◆ **Source data**:

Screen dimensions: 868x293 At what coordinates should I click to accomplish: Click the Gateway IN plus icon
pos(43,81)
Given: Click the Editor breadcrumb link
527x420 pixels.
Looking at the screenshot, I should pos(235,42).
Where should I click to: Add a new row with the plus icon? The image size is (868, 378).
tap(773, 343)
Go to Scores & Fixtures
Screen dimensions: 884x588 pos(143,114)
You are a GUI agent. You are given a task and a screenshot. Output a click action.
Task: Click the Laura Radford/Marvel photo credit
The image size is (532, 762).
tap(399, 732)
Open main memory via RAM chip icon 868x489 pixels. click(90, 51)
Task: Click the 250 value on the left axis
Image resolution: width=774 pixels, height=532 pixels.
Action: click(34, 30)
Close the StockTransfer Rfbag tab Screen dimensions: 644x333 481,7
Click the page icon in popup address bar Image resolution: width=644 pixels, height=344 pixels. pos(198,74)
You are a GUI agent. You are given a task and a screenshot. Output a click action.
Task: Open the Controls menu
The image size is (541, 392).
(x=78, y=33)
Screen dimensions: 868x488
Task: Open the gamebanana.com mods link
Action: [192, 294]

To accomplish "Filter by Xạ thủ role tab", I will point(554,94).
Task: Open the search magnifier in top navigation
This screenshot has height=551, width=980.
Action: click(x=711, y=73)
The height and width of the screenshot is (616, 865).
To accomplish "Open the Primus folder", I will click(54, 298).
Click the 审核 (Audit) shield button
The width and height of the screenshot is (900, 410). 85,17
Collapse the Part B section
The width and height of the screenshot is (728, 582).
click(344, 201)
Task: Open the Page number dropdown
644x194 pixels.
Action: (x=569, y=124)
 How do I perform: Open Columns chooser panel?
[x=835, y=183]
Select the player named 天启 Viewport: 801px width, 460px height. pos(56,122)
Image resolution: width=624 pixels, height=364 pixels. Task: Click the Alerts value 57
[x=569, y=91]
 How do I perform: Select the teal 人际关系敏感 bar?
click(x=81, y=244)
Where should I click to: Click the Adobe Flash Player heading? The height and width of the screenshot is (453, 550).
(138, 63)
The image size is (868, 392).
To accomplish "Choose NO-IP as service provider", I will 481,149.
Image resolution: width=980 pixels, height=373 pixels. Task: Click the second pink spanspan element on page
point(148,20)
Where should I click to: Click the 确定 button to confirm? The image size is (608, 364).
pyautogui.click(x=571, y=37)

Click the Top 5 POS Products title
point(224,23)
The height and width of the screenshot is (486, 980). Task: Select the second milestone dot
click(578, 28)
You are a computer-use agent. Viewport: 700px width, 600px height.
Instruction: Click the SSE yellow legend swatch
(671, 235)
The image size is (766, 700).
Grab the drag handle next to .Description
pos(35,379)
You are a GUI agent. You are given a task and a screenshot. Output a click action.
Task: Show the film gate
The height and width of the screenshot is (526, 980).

◆ **Aim of the exercise**:
When a line of the data above holds the string "will", count it, and reply with the resulting number only.

◆ **Solved problem**:
3